Thursday, October 22, 2015

Open Source Culture

One of the biggest achievements of my career to date, one of the biggest impacts that I have made so far, happened almost as an after-thought. On March 26th of 2015, I released publicly the engineering ladder that the team created for Rent the Runway. I want to reflect on that for a moment because I keep hearing more and more people refer to this ladder.

Why has the Rent the Runway ladder been so viral? I've been told that companies from Kickstarter to Slack to Lyft and beyond have used it to inspire discussion and serve as a starting point. Why now?

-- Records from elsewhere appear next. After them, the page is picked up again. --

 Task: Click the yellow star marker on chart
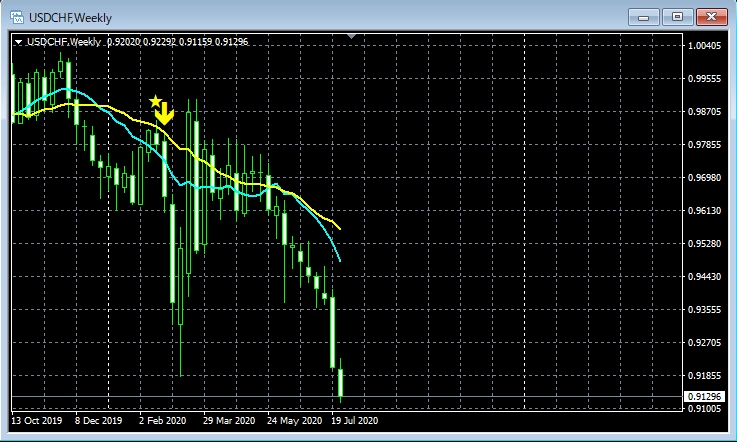[x=155, y=101]
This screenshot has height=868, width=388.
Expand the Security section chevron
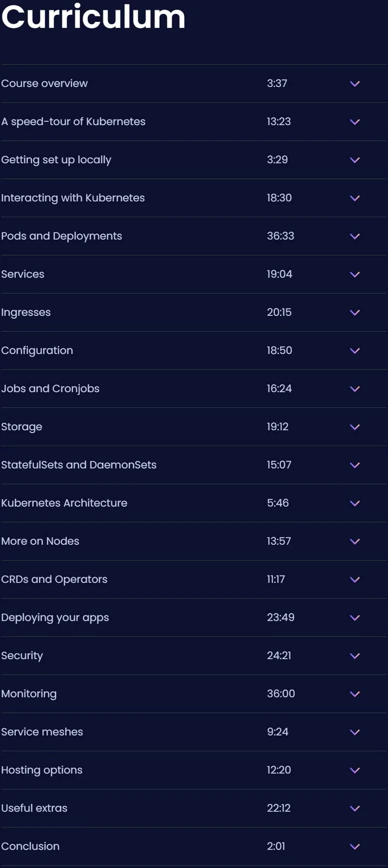pos(355,656)
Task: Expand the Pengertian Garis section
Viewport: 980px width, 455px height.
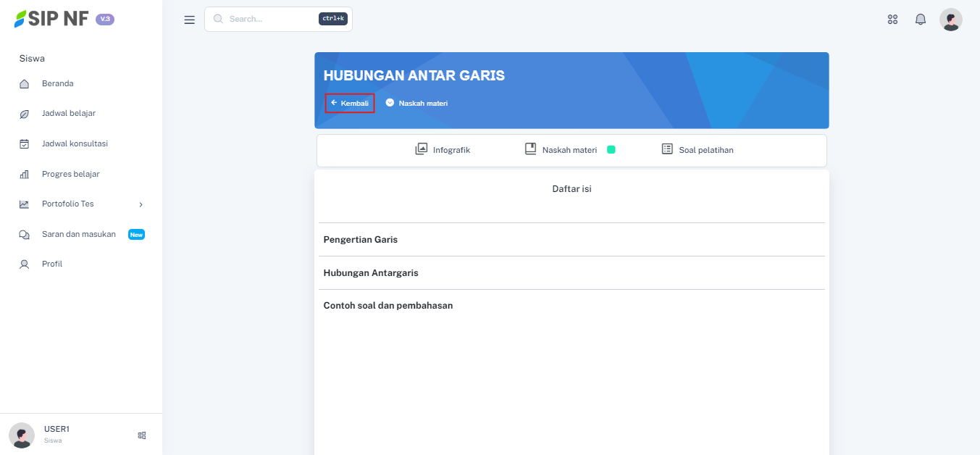Action: tap(360, 240)
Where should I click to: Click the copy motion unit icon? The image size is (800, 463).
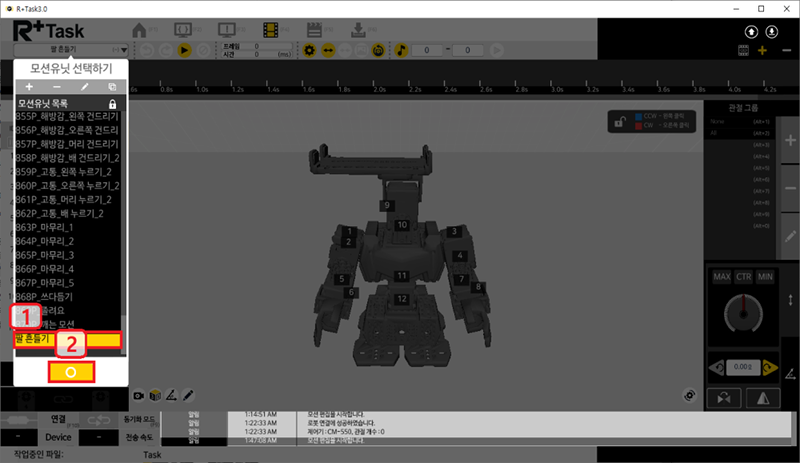click(x=111, y=88)
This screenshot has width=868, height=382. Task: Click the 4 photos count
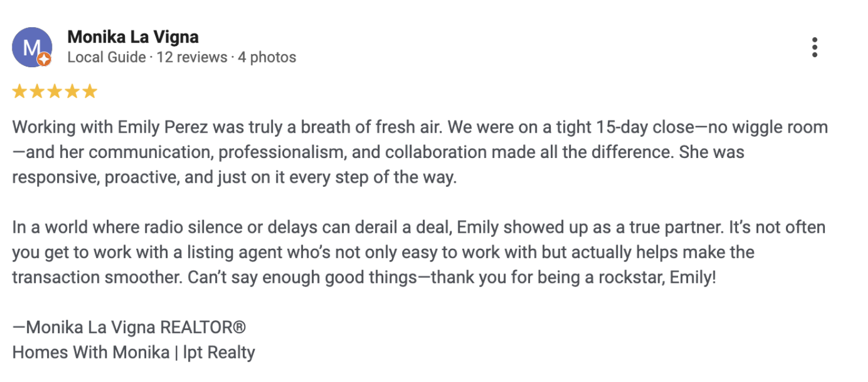coord(267,57)
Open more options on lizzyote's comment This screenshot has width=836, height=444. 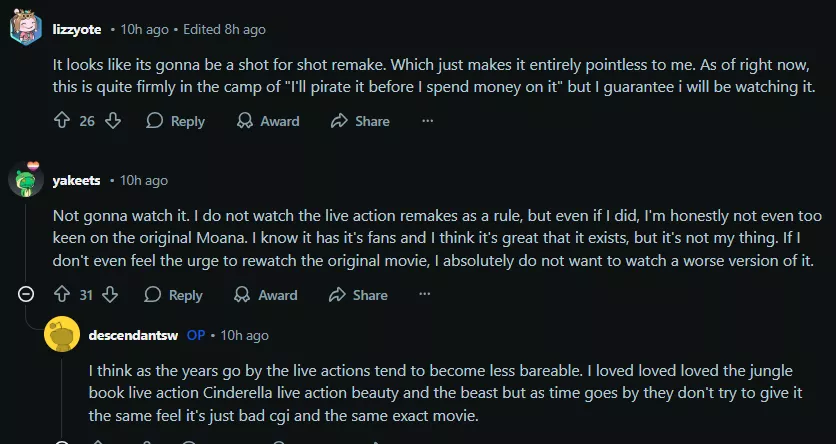(x=428, y=121)

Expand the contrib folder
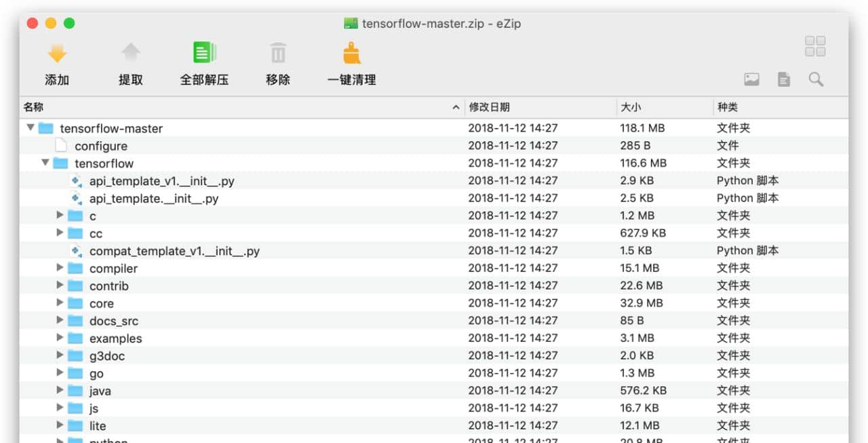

We are in a point of rapid evolution in startup culture. A few years ago, everyone was obsessed with flat organizations, zero-process anarchy. And then we all started to live through the consequences of that, and many of us realized that it wasn't the utopia we were promised. Suddenly we saw that having no title didn't actually mean that every voice in the organization was heard equally, it often just meant that the loudest voices were the only voices heard at all. People began to push back on this.

We have become aware of unconscious biases and the challenges presented there. There's a huge temptation to have a very lightweight, low-detail engineering ladder. Unfortunately, that gives people only a vague idea of how to move forward. As we become more aware of the impact of bias on human decision-making, we attempt to provide more clarity to combat this bias. I realize that no amount of ink spilled can ensure a perfectly quantifiable process that takes all human bias out of it, but I also think there's little harm in trying for more clarity. And it turns out that many people appreciate it, and not just the people most affected by unconscious bias.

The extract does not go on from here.